» **TASK GOAL**:
In the records below, find the line that contains "2420x1512 pixels. Task: Click" and the line that contains "Given: Click the 'selection table' button". Set down exactly those lines and every line between them, and nothing more.

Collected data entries
== Segment start ==

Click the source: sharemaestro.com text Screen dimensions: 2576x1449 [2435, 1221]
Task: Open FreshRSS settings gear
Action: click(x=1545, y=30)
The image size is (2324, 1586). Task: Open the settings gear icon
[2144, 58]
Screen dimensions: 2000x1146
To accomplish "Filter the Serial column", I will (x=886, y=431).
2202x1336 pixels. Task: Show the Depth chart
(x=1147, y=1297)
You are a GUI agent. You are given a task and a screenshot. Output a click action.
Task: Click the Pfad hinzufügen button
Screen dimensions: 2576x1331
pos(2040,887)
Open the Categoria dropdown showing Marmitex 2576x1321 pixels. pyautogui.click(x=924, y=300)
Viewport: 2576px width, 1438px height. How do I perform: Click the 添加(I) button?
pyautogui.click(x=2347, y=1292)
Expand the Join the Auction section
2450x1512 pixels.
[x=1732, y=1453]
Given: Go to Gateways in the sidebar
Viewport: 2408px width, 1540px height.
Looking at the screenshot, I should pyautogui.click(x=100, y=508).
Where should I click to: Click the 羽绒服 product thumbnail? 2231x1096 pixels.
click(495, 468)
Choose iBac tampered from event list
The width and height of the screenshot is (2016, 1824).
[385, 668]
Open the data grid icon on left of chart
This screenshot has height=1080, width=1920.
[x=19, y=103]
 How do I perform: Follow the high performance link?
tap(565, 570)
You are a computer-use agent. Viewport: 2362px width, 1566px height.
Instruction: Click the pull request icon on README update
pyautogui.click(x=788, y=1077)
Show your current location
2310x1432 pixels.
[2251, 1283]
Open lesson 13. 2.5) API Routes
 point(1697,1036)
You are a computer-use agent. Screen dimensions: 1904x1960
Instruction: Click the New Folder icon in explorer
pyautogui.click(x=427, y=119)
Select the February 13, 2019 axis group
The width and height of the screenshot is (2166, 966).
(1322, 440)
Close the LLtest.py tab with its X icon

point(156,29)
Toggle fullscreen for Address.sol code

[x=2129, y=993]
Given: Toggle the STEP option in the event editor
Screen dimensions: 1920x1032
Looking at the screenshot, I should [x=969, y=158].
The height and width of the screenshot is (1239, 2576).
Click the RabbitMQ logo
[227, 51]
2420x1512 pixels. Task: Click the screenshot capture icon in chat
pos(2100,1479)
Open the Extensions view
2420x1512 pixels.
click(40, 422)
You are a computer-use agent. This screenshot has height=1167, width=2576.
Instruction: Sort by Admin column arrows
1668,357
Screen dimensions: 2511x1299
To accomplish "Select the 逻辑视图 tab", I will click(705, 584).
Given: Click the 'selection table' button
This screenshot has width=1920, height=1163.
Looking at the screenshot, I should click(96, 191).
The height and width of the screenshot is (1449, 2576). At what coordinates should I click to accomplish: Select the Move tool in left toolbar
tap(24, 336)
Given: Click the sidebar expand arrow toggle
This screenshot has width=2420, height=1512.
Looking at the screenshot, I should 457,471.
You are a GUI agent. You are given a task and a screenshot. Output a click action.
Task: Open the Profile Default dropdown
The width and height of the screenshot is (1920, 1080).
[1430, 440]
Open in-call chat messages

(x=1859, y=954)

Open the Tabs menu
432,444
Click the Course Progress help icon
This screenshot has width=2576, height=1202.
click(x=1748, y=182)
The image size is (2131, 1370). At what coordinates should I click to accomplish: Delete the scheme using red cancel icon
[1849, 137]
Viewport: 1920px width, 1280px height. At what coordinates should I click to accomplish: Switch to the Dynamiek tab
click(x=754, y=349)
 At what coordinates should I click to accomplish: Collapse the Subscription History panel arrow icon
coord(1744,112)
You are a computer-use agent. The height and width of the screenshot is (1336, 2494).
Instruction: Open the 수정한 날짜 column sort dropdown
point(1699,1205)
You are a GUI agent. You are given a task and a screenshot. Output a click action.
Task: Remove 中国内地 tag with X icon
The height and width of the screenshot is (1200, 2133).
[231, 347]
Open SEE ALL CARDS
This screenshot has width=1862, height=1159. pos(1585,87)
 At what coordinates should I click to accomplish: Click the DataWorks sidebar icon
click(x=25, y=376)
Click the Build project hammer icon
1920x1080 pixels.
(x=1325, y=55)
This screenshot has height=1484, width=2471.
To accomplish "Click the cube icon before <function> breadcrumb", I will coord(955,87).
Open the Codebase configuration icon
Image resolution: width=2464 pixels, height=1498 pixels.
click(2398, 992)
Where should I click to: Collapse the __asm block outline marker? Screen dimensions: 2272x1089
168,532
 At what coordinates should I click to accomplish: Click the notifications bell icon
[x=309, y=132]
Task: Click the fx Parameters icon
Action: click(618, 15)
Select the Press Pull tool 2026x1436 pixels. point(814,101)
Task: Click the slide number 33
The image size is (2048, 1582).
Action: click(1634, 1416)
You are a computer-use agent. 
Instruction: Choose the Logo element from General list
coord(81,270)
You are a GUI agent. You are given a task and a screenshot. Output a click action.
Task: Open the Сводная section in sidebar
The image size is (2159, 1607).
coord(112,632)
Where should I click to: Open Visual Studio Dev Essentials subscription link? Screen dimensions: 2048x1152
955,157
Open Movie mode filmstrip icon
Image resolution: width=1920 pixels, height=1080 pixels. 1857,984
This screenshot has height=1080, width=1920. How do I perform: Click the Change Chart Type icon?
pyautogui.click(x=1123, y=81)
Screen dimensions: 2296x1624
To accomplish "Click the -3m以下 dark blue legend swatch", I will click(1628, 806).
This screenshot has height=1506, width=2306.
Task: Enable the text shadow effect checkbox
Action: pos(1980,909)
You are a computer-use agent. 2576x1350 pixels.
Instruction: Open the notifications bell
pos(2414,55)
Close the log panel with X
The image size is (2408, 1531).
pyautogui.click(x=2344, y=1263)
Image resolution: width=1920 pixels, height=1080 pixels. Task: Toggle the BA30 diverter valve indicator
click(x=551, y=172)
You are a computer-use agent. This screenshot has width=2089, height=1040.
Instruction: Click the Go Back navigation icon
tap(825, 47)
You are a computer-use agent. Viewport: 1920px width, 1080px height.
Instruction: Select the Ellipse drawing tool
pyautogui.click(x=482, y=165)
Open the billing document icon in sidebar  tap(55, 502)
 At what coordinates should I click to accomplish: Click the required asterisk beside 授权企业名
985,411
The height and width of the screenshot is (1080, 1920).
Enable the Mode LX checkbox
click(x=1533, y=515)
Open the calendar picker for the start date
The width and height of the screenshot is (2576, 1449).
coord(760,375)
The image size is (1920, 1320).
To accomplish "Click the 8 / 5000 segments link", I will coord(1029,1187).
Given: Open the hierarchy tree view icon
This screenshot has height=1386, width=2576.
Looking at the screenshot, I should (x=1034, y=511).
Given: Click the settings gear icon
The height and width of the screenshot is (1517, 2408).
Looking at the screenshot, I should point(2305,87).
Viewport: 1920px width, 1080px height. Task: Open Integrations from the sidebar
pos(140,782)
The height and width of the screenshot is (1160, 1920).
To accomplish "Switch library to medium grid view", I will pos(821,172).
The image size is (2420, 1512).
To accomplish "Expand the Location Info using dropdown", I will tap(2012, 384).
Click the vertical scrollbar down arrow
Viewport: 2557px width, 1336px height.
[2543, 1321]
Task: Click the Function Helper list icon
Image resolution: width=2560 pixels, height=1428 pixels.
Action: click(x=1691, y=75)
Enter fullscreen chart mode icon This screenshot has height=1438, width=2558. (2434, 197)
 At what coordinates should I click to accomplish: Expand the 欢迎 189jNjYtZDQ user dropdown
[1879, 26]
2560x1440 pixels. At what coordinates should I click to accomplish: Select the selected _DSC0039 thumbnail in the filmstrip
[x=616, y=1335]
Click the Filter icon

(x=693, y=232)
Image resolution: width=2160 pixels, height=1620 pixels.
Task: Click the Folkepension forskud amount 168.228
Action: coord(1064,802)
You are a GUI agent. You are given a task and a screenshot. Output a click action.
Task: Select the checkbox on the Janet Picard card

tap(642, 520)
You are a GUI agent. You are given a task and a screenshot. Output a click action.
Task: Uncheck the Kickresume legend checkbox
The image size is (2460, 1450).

== Segment end ==

» **ANSWER TO THIS TASK**:
2420x1512 pixels. Task: Click the screenshot capture icon in chat
pos(2100,1479)
Open the Extensions view
2420x1512 pixels.
click(40, 422)
You are a computer-use agent. This screenshot has height=1167, width=2576.
Instruction: Sort by Admin column arrows
1668,357
Screen dimensions: 2511x1299
To accomplish "Select the 逻辑视图 tab", I will click(705, 584).
Given: Click the 'selection table' button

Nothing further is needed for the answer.